Касаткина пришла в замешательство:
– Этот вопрос настолько неожиданный. Я пытаюсь представить себе, что могло у меня вызвать подобное чувство. Не знаю. Она была редким человеком. В ней было какое-то внутреннее благородство, чувство такта, наверное, связанное и с определенным воспитанием, и с культурой, что сейчас встретить трудно. Она, скажем, не терпела, чтобы в ее присутствии о ком-то плохо говорили. А еще была чрезвычайно щепетильна. Очень трудно принимала помощь…
– Уланова ощущала, что она – великая балерина?
– И да, и нет. Однозначно на этот вопрос ответить трудно. Некоторых людей, с ней сталкивающихся, поражала ее невзыскательность, нетребовательность в быту. Она была очень скромным человеком, считала, что знаменитой ее сделали обстоятельства, люди, которыми ее одарила судьба. Но гениальность в ней была от природы. Это все-таки дар божий и еще многое, многое… Обратите внимание, она была уже старым человеком, а к ней тянулись, ее любили очень современные художники. Тот же Бежар, Джон Ноймайер, который так боялся, что его спектакль «Ромео и Джульетта» ей не понравится. А Уланова восхищалась и постановками Бежара, и с удовольствием работала с артистами труппы Ноймайера. Ее ум и восприятие были свободны от предрассудков…
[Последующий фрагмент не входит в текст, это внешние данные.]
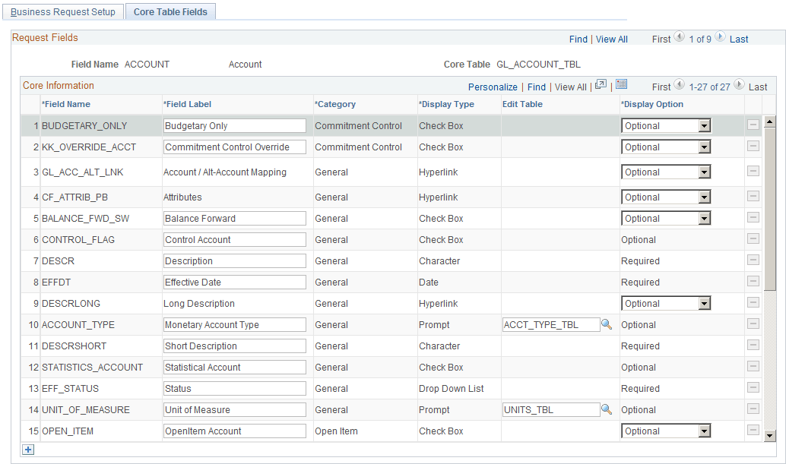786x464 pixels.
Task: Remove the OPEN_ITEM row using its delete icon
Action: [753, 431]
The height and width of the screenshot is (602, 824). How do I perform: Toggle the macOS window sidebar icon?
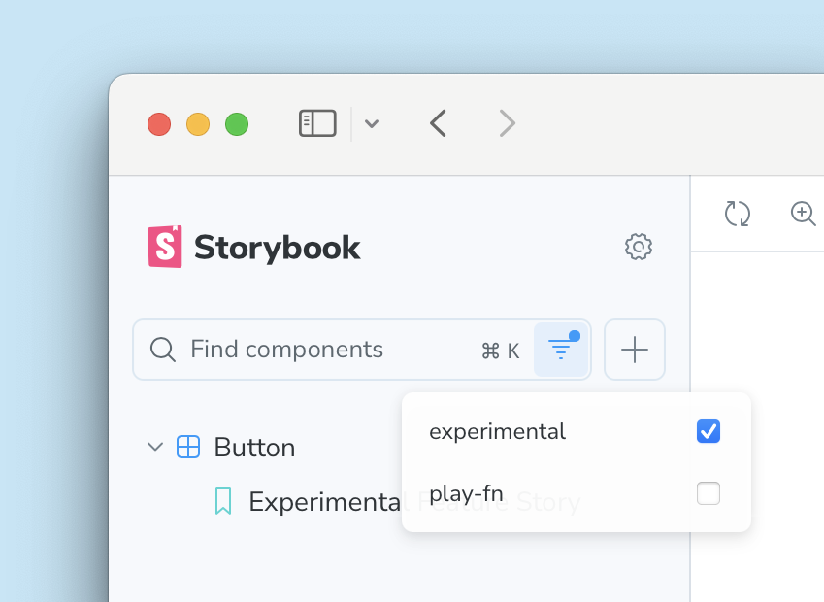pyautogui.click(x=317, y=123)

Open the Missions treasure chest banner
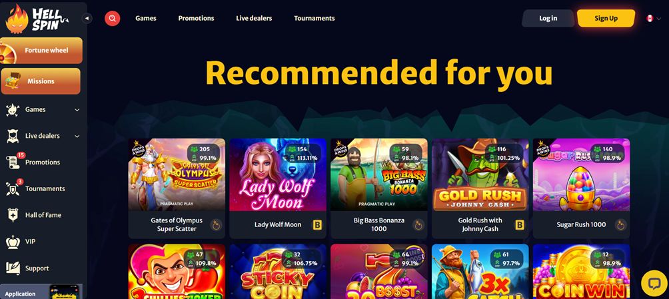point(41,81)
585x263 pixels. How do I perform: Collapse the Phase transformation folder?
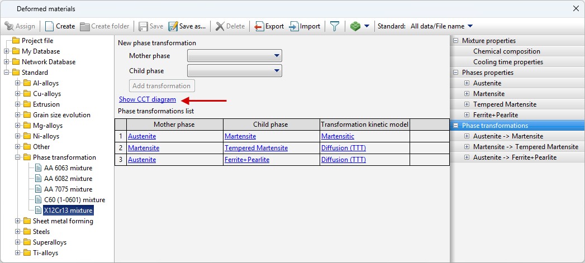(x=18, y=157)
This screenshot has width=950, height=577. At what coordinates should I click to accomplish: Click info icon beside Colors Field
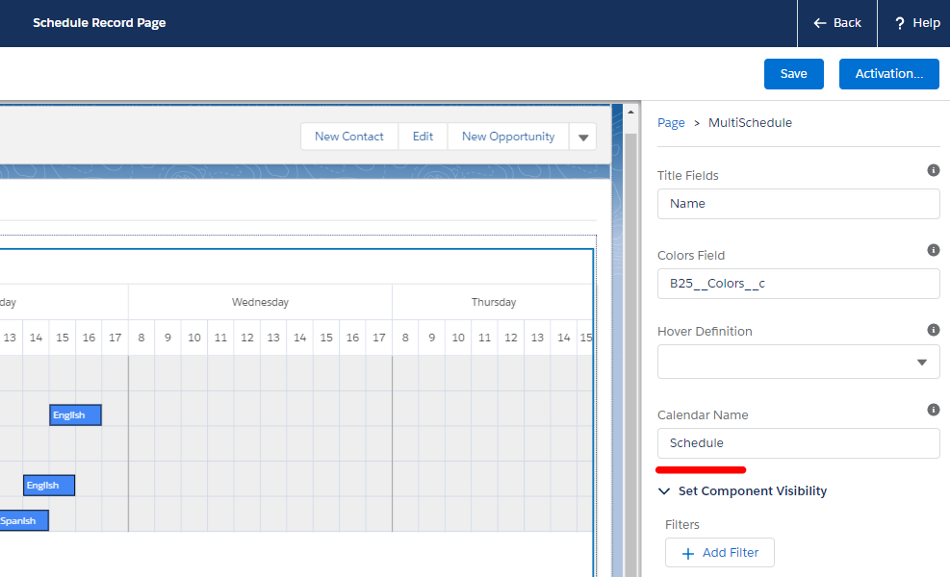click(x=933, y=250)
P.S. Возвращаясь к разговору о кимоно Улановой, добавлю следующее. Первое кимоно мне передала Елена Сергеевна Брускова, одна из душеприказчиков Улановой, ее близкий друг, замечательный журналист, основательница российских Детских Деревень SOS и одновременно мама моей подруги Наташи Брусковой, из своей коллекции вещей, в свою очередь подаренных ей Галиной Улановой. Ошарашенная невероятным подарком, я попросила Елену Сергеевну: «Напишите, что кимоно действительно принадлежало Улановой. Ведь расскажу кому – не поверят, будут думать, что сочиняю!»
Елена Сергеевна засмеялась и уверила, мол, «справку» такую непременно выдаст. Но не сложилось. Постепенно забылось, отошло куда-то в глубь этой истории. Потом Елена Сергеевна умерла, а Наташа Брускова отдала мне второе, «летящее» кимоно, из подарков Улановой ее маме.
В прошлом году я эту историю вспомнила и пристала уже к подруге Наташе: «Напиши, ты же во всем этом участвовала…» На что Наташа, подумала-подумала и предложила: «Ты сама напиши, а я подтвержу!»
Я написала. Наташа свою часть договора тоже выполнила.
Елена Ржевская. «Недолюбив, не докурив последней папиросы…»
ВМоскве мы жили с ней по соседству, я – на улице Правды, Елена Моисеевна – за углом налево, на Ленинградском проспекте, в доме, что располагался прямо за детской поликлиникой. На втором этаже. Из этого дома ушел на фронт и не вернулся ее юный муж, поэт Павел Коган, написавший песню «Бригантина поднимает паруса» (1937 год).